AIM OF THE TASK:
Format the lines of the items as a Markdown table with columns Row and Line, starting at the line containing "Where should I" and running through the last line of the items, both ends included. Leave out blank lines.

__________________________________________________

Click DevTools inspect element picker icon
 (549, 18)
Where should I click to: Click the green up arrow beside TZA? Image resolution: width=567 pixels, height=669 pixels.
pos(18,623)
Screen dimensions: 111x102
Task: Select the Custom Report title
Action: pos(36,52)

__________________________________________________

WRITTEN RESPONSE:
| Row | Line |
|---|---|
| 1 | Where should I click to: Click the green up arrow beside TZA? Image resolution: width=567 pixels, height=669 pixels. |
| 2 | pos(18,623) |
| 3 | Screen dimensions: 111x102 |
| 4 | Task: Select the Custom Report title |
| 5 | Action: pos(36,52) |